A consideration that has to be taken is the fact that you do not get random access on the elements of a linked list. Every access has to iterate from either the head or tail of the list (in case of a doubly linked one, otherwise you only have a head) up to the desired node.

This means it will perform better in cases where you only have sequential access and fast changing lists. But will be outperformed in virtually any case where you need random access.

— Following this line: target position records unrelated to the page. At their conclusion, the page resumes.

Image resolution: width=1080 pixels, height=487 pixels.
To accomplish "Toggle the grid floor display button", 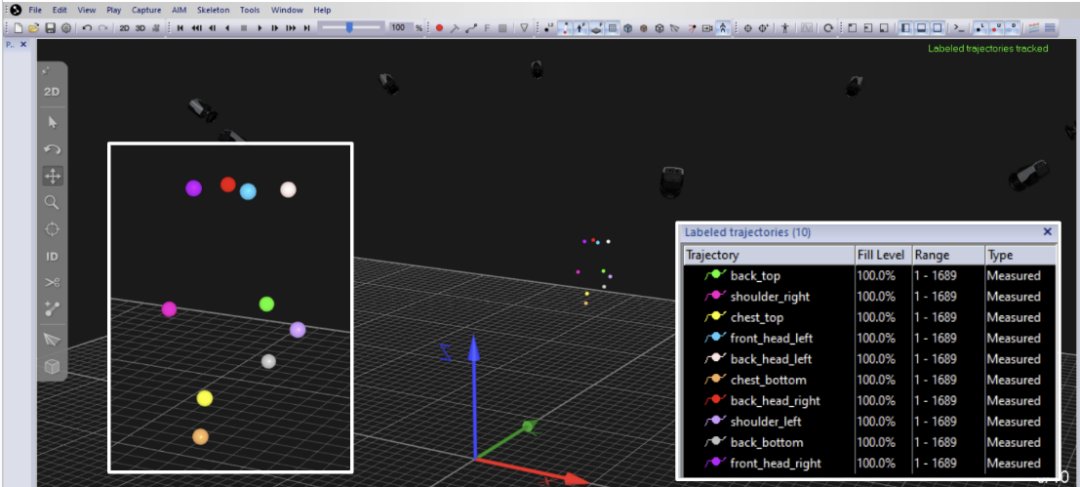I will [612, 28].
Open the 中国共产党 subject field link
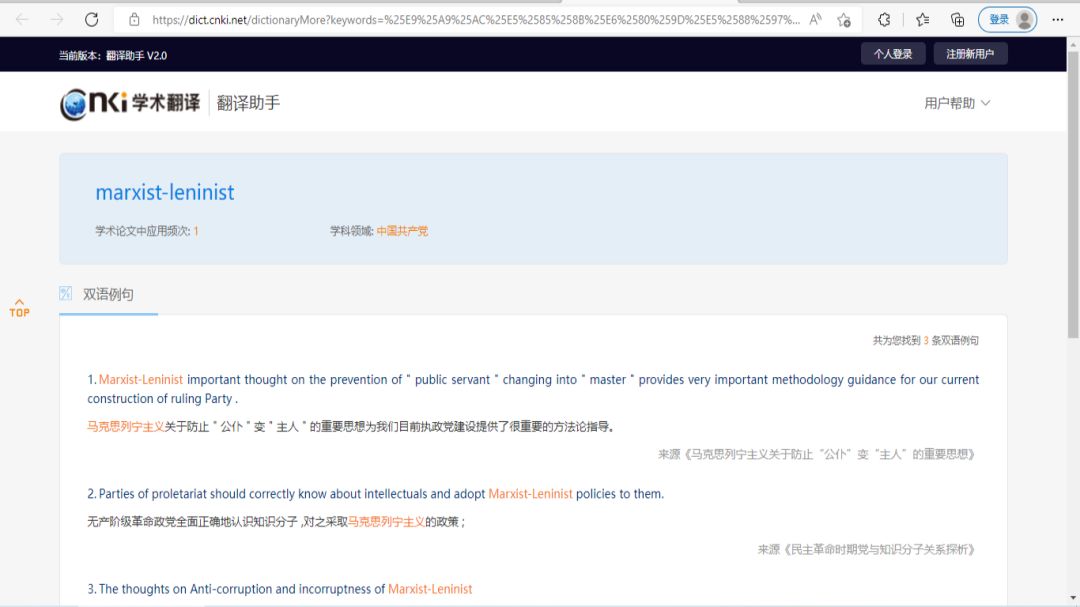Viewport: 1080px width, 607px height. pos(402,231)
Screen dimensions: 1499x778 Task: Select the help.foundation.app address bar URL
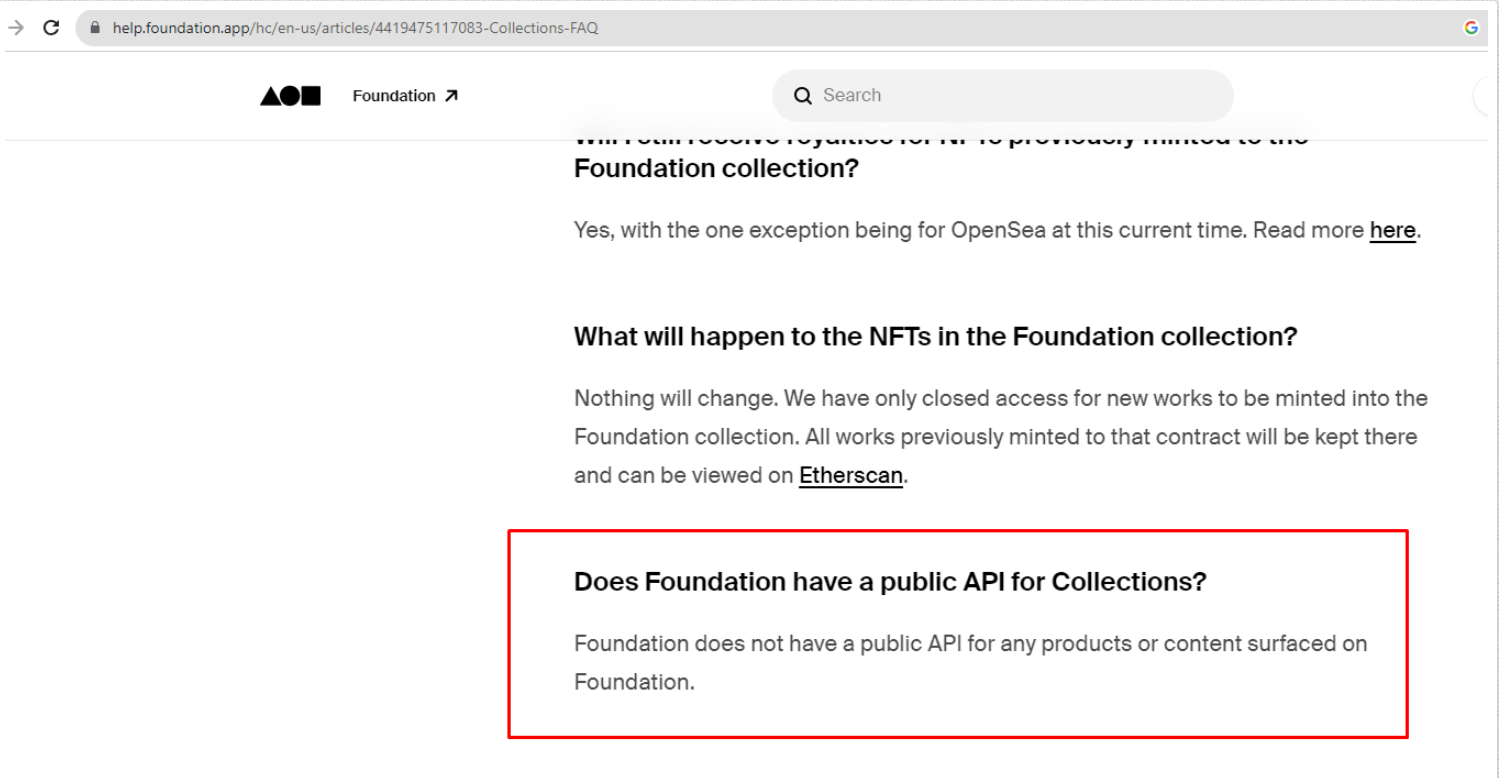click(355, 28)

• It is almost entirely for sequential usage. But also, it should allow a vector-like "endless array" use, right? – Henry Stone Jun 5 '17 at 19:56
• @HenryStone with a linked-list you basically have single blocks of memory each representing one entry in your list, each containing a block of data making up your object whatever it is and a pointer to the next entry in the list (make that two pointers in case of a doubly-linked-list). So yes, the size of your list is only limited by your memory. You will still have slower reading times because the blocks don't have to be sequential in RAM and will most likely not be, so your CPU will have to make more read-accesses to your memory. – dot_Sp0T Jun 5 '17 at 19:59

The "very simple alternative" is called a Linked List and it's been around for a very long time.

There is, fundamentally, nothing wrong with what you are doing. You will need to forward declare the type, or your Something field inside your Something class will not compile.

• Yuck, you beat me - but my answer contains a beautiful link.... Call it a draw? That is cheating! – dot_Sp0T Jun 5 '17 at 16:09
• You don't need forward declaration since there is only one class, right? – HolyBlackCat Jun 5 '17 at 16:33
• @ArcaneEngineer Your link refers to two classes which have pointers to each other. It's quite different from a single class case. (See for yourself.) A class is considered declared after a compiler sees words class Something. (Whether they are a forward declaration or a part of a normal class declaration.) But before the closing } in the definition of this class it's considered an incomplete type. It's legal to create pointers to incomplete types, otherwise even solution at your link wont work. – HolyBlackCat Jun 5 '17 at 18:21
• Pardon me if that sounded offensive, I didn't mean it. Of course the answer remains useful. :) I'm not insisting on any edits, just thought you (and/or future readers) may consider it interesting. Btw, GCC compiles the code even in C mode. Our compilers seem to behave differently. – HolyBlackCat Jun 5 '17 at 20:24
• Almost feels like people are fighting over me, I am very honored! As the title states, it is in C++, so any C++ issues will likely apply. And please, remember to be excellent to each other! – Henry Stone Jun 5 '17 at 21:35

I'm not sure your question got answered. You can check the memory cost of a pointer by using sizeof(Type*). It will in practice be 4B in a 32-bit programme and 8B in a 64-bit programme.